The easiest way to translate this into a computing system was to assign each character a number. Since typewriters only supported a limited number of characters, each character was assigned a number from 0 to 128. That could be represented with 7 bits.

ASCII (American Standard Code for Information Interchange) is a table of numbers and characters that was defined to standardise characters.

An example: Uppercase ‘A’ is assigned number 65. In binary, that’s 1000001.

Unicode

ASCII worked great in English-speaking countries, but other countries have different alphabets. In Denmark, we have ‘æ’, ‘ø’ and ‘å’ and their uppercase equivalents. Other countries use entirely different alphabets.

For a while, this wasn’t a huge problem. Since computers worked mostly independently, each country created their own text encodings. But in the late 80s and early 90s the internet gained popularity, and suddenly computers could talk to each other.

There was an urgent need to standardise how to represent characters in a way that works for everyone. In 1988 the Unicode project was created. Its goal was to develop a system that can represent all characters we can imagine typing into a computer.

Unicode itself has developed multiple ways to represent a character as bytes. These formats are called ‘UTF-8’, ‘UTF-16’ and ‘UTF-32’.

UTF-8

The most commonly used format, ‘UTF-8’ works the following way:

Each character can be represented by 1 to 4 bytes. A character in Unicode is called a code point. There are more than 1 million possible code points, but currently only ~150k are used.

The first bit of a code point indicates how many bytes there are in the code point.

The most common characters are represented with 1 byte. Conveniently, the original ASCII characters have the same numbers in Unicode. So if a computer understands Unicode, it will also understand ASCII.

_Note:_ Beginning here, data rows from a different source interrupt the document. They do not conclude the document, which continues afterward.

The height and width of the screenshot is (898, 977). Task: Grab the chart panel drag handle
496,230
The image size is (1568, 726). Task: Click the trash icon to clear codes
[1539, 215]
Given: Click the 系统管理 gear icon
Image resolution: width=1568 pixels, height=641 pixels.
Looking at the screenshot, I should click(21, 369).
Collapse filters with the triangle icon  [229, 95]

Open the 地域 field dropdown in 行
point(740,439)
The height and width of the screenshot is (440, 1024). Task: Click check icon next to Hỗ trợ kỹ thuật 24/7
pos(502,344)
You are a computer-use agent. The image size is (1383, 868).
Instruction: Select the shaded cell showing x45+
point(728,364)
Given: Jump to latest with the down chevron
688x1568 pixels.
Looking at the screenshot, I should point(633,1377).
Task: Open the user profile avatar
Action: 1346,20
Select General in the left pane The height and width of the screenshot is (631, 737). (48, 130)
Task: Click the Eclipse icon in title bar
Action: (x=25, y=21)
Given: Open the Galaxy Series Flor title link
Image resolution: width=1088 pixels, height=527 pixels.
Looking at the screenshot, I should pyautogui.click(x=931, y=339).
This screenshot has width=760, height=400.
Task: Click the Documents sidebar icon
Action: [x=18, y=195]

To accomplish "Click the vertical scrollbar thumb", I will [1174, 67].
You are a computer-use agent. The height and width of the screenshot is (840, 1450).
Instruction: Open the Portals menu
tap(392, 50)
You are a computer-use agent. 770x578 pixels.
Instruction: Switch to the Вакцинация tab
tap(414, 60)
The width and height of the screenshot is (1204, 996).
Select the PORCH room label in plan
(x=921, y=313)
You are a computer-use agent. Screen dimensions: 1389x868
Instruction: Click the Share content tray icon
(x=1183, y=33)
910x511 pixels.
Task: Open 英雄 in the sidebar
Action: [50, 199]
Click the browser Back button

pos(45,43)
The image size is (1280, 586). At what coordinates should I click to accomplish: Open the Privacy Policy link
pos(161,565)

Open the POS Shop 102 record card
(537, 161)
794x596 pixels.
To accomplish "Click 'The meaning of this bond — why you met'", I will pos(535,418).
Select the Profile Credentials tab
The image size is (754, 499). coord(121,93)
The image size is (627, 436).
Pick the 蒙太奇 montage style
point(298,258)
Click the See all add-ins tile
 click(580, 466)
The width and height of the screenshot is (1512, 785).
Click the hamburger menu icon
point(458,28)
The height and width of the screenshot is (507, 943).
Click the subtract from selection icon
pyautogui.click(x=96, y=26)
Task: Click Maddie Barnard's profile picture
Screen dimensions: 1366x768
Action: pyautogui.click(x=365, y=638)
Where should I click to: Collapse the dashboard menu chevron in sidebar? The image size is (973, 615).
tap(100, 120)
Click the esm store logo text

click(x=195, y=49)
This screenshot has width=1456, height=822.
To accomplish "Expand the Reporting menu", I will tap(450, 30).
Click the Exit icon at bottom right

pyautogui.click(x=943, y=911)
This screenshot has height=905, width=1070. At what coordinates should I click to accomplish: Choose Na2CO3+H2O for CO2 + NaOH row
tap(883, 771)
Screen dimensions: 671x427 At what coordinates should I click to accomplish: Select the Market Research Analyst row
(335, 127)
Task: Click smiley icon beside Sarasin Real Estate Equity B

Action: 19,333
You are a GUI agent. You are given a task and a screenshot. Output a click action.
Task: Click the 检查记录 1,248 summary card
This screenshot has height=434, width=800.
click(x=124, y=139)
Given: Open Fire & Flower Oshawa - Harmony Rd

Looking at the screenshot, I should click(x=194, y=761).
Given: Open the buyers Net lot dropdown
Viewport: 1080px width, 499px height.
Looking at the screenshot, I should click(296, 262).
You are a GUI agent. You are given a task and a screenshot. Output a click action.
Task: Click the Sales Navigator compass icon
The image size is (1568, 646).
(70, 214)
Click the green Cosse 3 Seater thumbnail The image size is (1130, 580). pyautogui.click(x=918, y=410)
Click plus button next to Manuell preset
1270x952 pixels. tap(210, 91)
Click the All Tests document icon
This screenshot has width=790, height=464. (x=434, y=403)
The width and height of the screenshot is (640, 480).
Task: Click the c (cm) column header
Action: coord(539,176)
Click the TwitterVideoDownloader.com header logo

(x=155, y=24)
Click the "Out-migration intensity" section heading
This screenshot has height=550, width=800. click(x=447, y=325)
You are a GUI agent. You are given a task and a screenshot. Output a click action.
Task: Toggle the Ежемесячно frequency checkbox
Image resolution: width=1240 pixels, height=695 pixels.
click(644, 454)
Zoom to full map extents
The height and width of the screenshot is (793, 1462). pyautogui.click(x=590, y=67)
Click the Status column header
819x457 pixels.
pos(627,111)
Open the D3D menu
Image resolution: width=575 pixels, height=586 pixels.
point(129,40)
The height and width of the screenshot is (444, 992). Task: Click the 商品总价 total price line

The character ‘λ’ (lambda) from the Greek alphabet is number 955 and is thus represented with 2 bytes. ‘€’ (Euro) is number 8364 and is represented with 3 bytes. Emojis are represented with 4 bytes. ‘🤨’ has number 129320.

Graphemes

A key feature of Unicode is that multiple characters can be combined into 1 character visually on the screen. These are called graphemes.

🤙🏿 is a compound character of 🤙 and 🏿. The latter character is a skin tone modifier. The bytes for the 2 characters are stored right after each other. Unicode has defined rules for how to render certain sequences of characters.

Some accented characters are represented the same way, with a base letter and a modifier stored sequentially.

Summary

Computers represent text as strings. A string is a list of characters, and characters are stored using bits or bytes. Which characters are represented by which bytes are defined in encodings such as ASCII or Unicode.

ASCII was one of the first encodings, but it only supports 128 characters. Each character is stored in 7 bits.

Unicode is a collection of several encodings. UTF-8 defines characters using 1 to 4 bytes. Additionally, sequences of characters can compound into graphemes, which are visually rendered as 1 character on the screen. The aim of Unicode is to represent all possible characters.